Source records:
»»
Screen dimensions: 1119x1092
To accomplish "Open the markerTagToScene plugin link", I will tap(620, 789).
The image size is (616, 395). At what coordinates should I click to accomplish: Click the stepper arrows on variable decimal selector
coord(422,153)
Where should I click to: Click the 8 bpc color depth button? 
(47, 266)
««
»»
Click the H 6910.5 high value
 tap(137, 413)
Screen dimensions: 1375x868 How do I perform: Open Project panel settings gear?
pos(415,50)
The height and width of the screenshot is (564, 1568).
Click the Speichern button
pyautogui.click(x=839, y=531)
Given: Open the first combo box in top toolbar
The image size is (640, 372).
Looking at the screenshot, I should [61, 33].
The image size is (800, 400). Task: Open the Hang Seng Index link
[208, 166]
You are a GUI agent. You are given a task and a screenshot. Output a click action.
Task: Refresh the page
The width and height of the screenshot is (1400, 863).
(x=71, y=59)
««
»»
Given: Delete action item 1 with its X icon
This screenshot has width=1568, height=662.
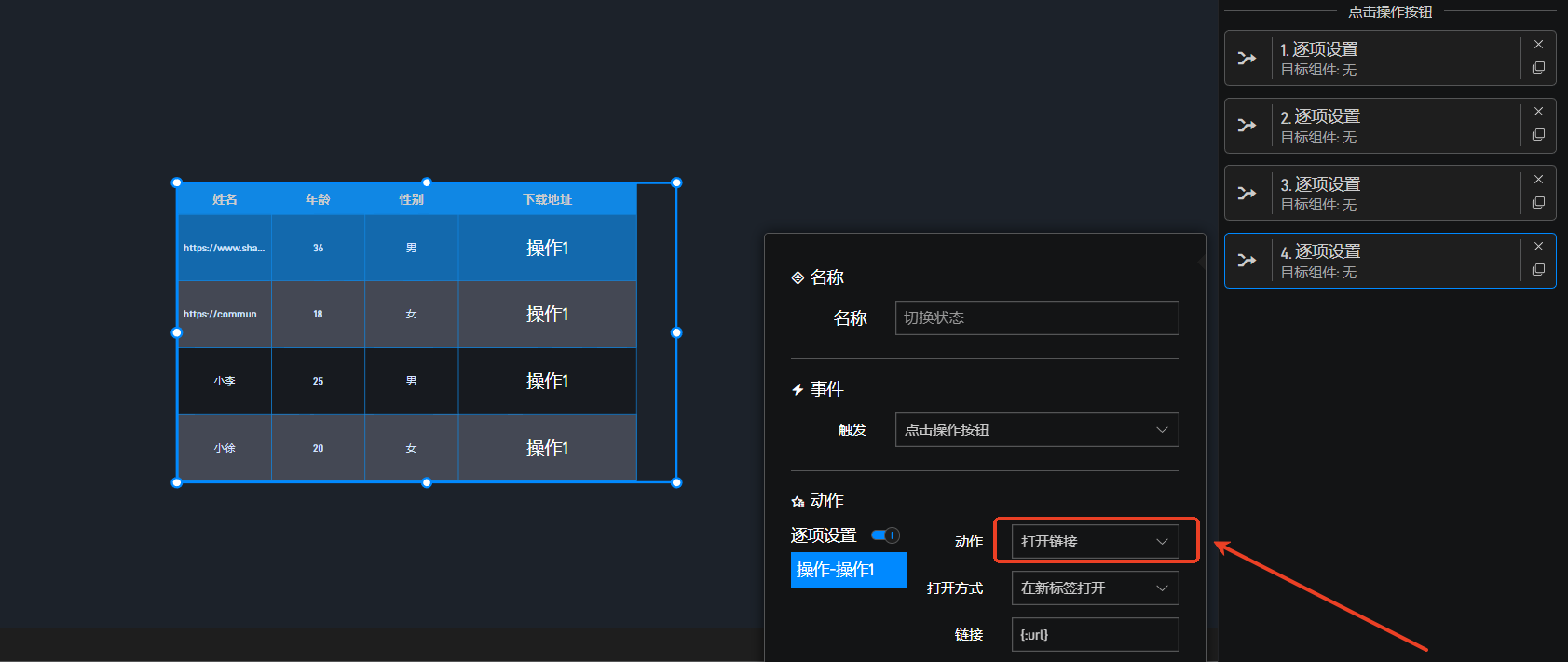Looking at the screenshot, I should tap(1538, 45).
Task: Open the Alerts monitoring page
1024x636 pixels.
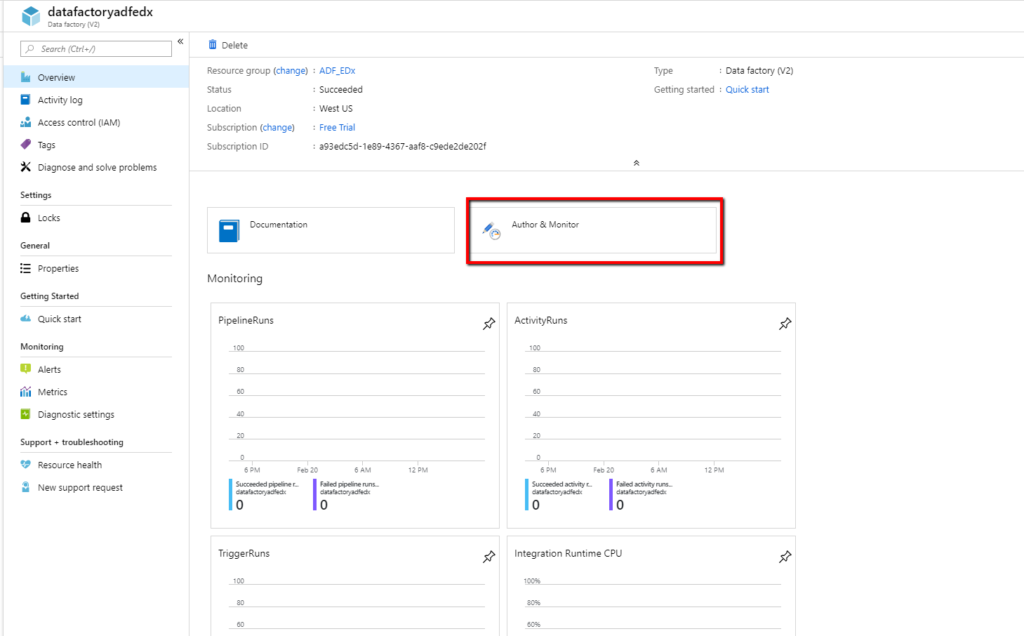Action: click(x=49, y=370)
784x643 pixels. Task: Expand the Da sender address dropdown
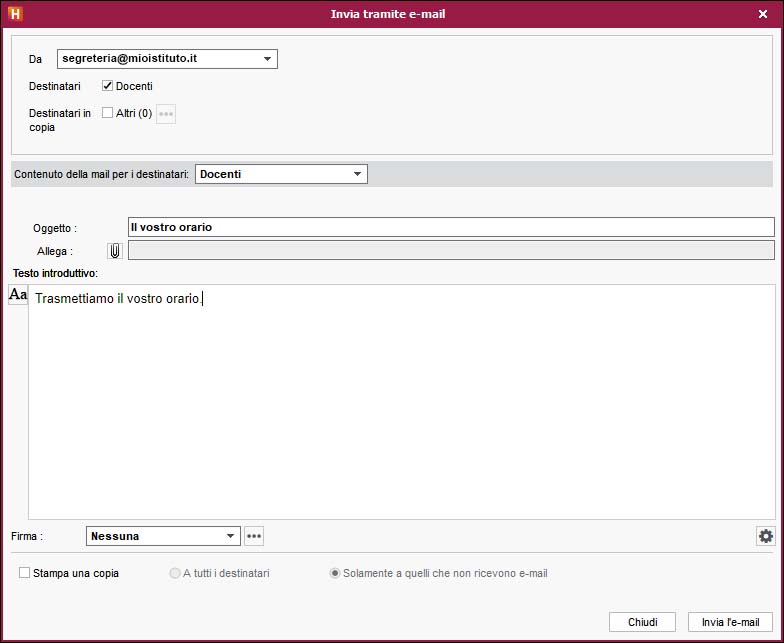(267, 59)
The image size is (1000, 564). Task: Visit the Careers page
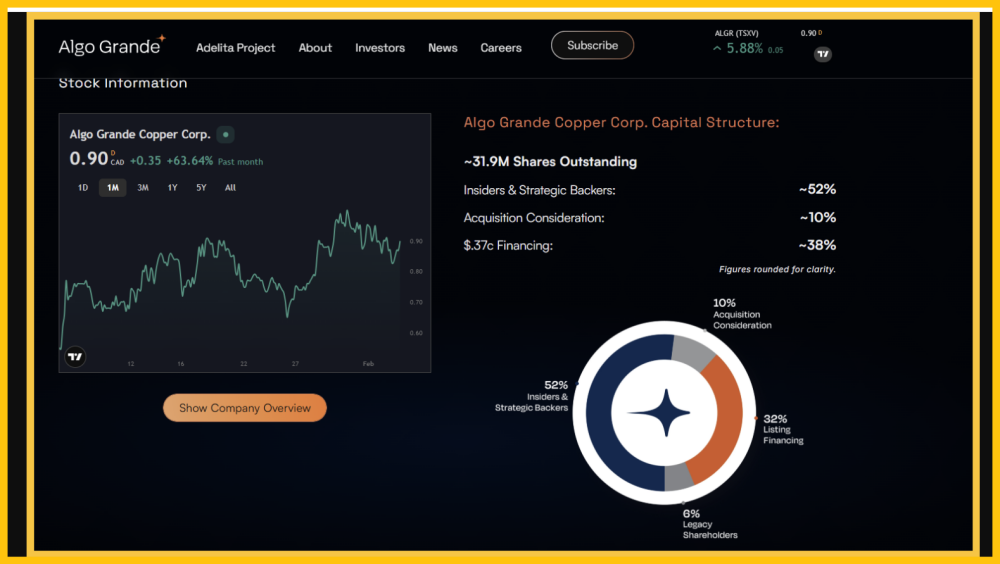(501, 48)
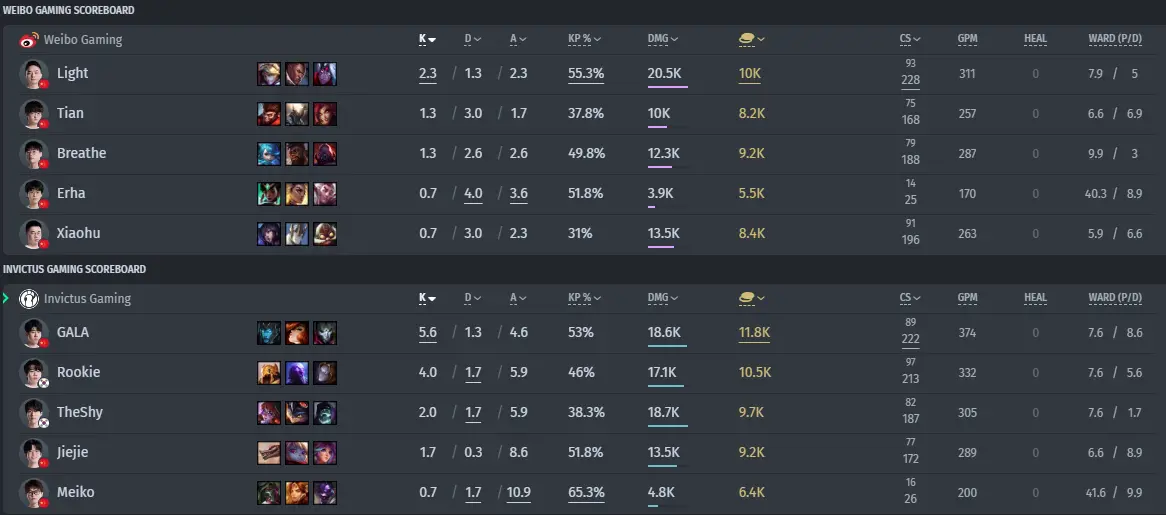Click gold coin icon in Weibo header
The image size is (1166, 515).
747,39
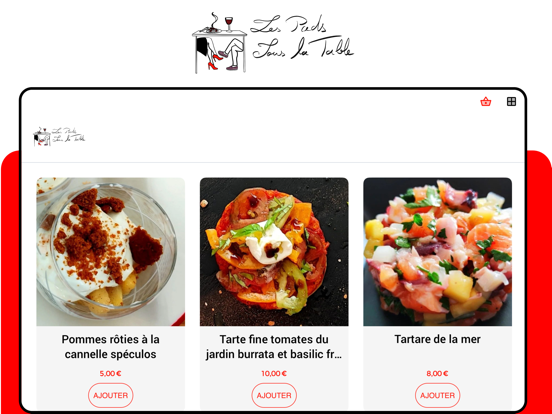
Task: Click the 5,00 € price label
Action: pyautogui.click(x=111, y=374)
««
Goal of the exercise: Could you set down, word for word, only the lines above from the line with "Given: Open the" to the line with "Task: Refresh the page", including both?

Exercise answer:
Given: Open the first combo box in top toolbar
The image size is (640, 372).
Looking at the screenshot, I should [61, 33].
The image size is (800, 400). Task: Open the Hang Seng Index link
[208, 166]
You are a GUI agent. You are given a task and a screenshot. Output a click action.
Task: Refresh the page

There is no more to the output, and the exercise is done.